# [What you are asked to do]
Restate the entries below without a single change.

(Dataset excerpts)
━━━━━━━━━━━━━━━━━━━━━━━━━━━━━━

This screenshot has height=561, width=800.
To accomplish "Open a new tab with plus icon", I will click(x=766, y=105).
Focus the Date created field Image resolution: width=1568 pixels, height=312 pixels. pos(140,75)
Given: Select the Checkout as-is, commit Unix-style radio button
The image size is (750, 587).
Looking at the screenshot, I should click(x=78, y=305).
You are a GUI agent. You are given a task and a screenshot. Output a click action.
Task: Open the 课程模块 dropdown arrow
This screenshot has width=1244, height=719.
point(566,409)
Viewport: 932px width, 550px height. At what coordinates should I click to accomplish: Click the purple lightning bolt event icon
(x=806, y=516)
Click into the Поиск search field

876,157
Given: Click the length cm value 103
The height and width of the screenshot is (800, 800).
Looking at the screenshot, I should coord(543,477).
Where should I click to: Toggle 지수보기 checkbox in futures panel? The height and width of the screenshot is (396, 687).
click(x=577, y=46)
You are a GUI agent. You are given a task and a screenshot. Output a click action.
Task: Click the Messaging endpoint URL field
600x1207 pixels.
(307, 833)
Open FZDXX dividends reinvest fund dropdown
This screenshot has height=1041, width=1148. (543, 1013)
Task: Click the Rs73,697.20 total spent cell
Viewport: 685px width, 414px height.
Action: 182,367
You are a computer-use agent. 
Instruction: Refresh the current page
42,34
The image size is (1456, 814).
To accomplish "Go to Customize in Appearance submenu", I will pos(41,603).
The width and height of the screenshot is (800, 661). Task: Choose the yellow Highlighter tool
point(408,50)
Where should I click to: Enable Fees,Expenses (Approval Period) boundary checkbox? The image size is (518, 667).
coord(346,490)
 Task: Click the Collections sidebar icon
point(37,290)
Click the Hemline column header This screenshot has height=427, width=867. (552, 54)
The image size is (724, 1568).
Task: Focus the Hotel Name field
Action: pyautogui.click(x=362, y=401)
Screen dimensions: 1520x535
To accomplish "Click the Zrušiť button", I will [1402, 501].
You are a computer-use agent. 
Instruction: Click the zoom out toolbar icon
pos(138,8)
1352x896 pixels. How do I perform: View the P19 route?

━━━━━━━━━━━━━━━━━━━━━━━━━━━━━━

# [Finished exercise]
This screenshot has height=561, width=800.
To accomplish "Open a new tab with plus icon", I will click(x=766, y=105).
Focus the Date created field Image resolution: width=1568 pixels, height=312 pixels. pos(140,75)
Given: Select the Checkout as-is, commit Unix-style radio button
The image size is (750, 587).
Looking at the screenshot, I should click(x=78, y=305).
You are a GUI agent. You are given a task and a screenshot. Output a click action.
Task: Open the 课程模块 dropdown arrow
This screenshot has width=1244, height=719.
point(566,409)
Viewport: 932px width, 550px height. At what coordinates should I click to accomplish: Click the purple lightning bolt event icon
(x=806, y=516)
Click into the Поиск search field

876,157
Given: Click the length cm value 103
The height and width of the screenshot is (800, 800).
Looking at the screenshot, I should coord(543,477).
Where should I click to: Toggle 지수보기 checkbox in futures panel? The height and width of the screenshot is (396, 687).
click(x=577, y=46)
You are a GUI agent. You are given a task and a screenshot. Output a click action.
Task: Click the Messaging endpoint URL field
600x1207 pixels.
(307, 833)
Open FZDXX dividends reinvest fund dropdown
This screenshot has height=1041, width=1148. (543, 1013)
Task: Click the Rs73,697.20 total spent cell
Viewport: 685px width, 414px height.
Action: 182,367
You are a computer-use agent. 
Instruction: Refresh the current page
42,34
The image size is (1456, 814).
To accomplish "Go to Customize in Appearance submenu", I will pos(41,603).
The width and height of the screenshot is (800, 661). Task: Choose the yellow Highlighter tool
point(408,50)
Where should I click to: Enable Fees,Expenses (Approval Period) boundary checkbox? The image size is (518, 667).
coord(346,490)
 Task: Click the Collections sidebar icon
point(37,290)
Click the Hemline column header This screenshot has height=427, width=867. (552, 54)
The image size is (724, 1568).
Task: Focus the Hotel Name field
Action: pyautogui.click(x=362, y=401)
Screen dimensions: 1520x535
To accomplish "Click the Zrušiť button", I will [1402, 501].
You are a computer-use agent. 
Instruction: Click the zoom out toolbar icon
pos(138,8)
1352x896 pixels. How do I perform: View the P19 route?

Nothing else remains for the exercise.